◆ **Input data**:
┌──
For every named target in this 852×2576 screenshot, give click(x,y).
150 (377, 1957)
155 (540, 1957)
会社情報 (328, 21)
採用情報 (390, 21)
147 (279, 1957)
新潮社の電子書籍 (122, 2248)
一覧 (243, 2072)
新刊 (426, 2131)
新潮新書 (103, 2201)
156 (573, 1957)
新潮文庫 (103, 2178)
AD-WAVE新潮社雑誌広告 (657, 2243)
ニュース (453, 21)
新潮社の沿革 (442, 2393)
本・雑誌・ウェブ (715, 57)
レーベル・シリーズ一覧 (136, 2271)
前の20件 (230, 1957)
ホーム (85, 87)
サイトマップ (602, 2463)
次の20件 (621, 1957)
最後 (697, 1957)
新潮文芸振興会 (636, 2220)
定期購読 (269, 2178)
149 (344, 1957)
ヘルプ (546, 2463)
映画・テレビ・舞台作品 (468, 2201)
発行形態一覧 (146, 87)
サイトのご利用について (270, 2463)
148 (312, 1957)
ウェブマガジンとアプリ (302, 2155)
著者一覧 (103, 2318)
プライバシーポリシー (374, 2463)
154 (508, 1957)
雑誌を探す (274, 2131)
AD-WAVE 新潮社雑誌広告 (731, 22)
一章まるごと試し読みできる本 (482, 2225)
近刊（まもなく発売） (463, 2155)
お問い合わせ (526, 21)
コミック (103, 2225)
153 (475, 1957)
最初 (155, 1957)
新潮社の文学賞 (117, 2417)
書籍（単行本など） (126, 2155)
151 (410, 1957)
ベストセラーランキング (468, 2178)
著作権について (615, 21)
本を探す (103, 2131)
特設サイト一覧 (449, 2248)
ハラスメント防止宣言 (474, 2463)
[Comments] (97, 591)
└──
┌──
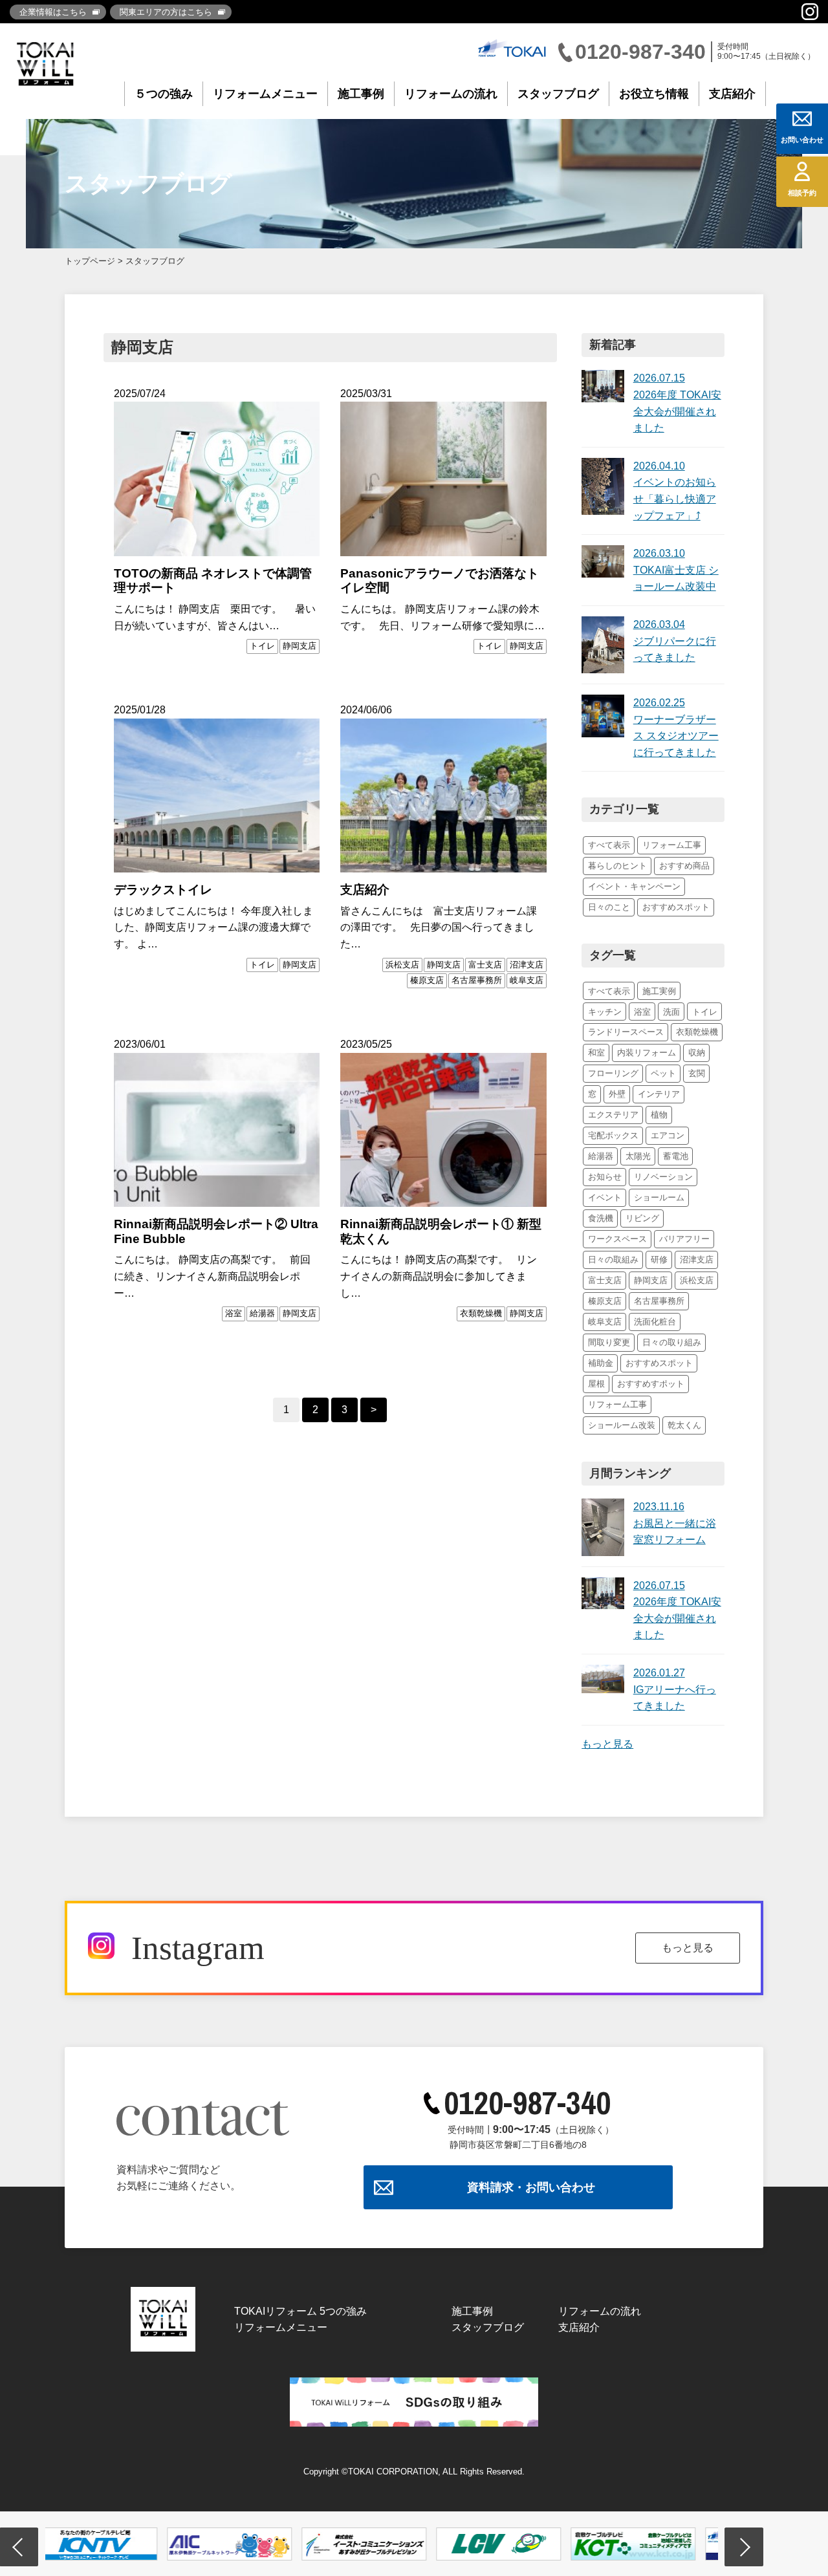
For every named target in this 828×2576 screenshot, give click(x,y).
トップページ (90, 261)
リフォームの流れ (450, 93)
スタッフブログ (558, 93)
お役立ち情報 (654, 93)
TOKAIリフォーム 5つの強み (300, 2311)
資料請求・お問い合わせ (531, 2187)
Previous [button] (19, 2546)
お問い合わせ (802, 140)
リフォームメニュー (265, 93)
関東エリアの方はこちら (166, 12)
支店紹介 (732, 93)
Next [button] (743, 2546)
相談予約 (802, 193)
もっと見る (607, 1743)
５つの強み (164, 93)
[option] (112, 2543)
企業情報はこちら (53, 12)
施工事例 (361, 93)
└──
┌──
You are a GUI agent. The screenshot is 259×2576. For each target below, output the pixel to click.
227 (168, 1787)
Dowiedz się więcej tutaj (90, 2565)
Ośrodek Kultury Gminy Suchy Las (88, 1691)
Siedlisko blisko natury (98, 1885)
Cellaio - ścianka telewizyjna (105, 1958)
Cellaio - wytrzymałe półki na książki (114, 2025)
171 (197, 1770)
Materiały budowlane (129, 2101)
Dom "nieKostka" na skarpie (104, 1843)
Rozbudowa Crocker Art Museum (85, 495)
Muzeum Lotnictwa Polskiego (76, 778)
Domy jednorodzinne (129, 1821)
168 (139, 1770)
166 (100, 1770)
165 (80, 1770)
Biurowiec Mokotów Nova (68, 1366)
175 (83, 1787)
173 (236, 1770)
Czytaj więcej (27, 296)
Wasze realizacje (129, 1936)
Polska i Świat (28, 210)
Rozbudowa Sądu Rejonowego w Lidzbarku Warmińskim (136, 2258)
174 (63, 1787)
└──
◆ **What you should do**: Reproduce exactly, and only, the part of the listing above that begins at the line with "Cellaio - wytrzymałe" and goes on through the line with "174 (63, 1787)".

◆ **Result**:
Cellaio - wytrzymałe półki na książki (114, 2025)
171 (197, 1770)
Materiały budowlane (129, 2101)
Dom "nieKostka" na skarpie (104, 1843)
Rozbudowa Crocker Art Museum (85, 495)
Muzeum Lotnictwa Polskiego (76, 778)
Domy jednorodzinne (129, 1821)
168 (139, 1770)
166 (100, 1770)
165 (80, 1770)
Biurowiec Mokotów Nova (68, 1366)
175 (83, 1787)
173 (236, 1770)
Czytaj więcej (27, 296)
Wasze realizacje (129, 1936)
Polska i Świat (28, 210)
Rozbudowa Sądu Rejonowego w Lidzbarku Warmińskim (136, 2258)
174 (63, 1787)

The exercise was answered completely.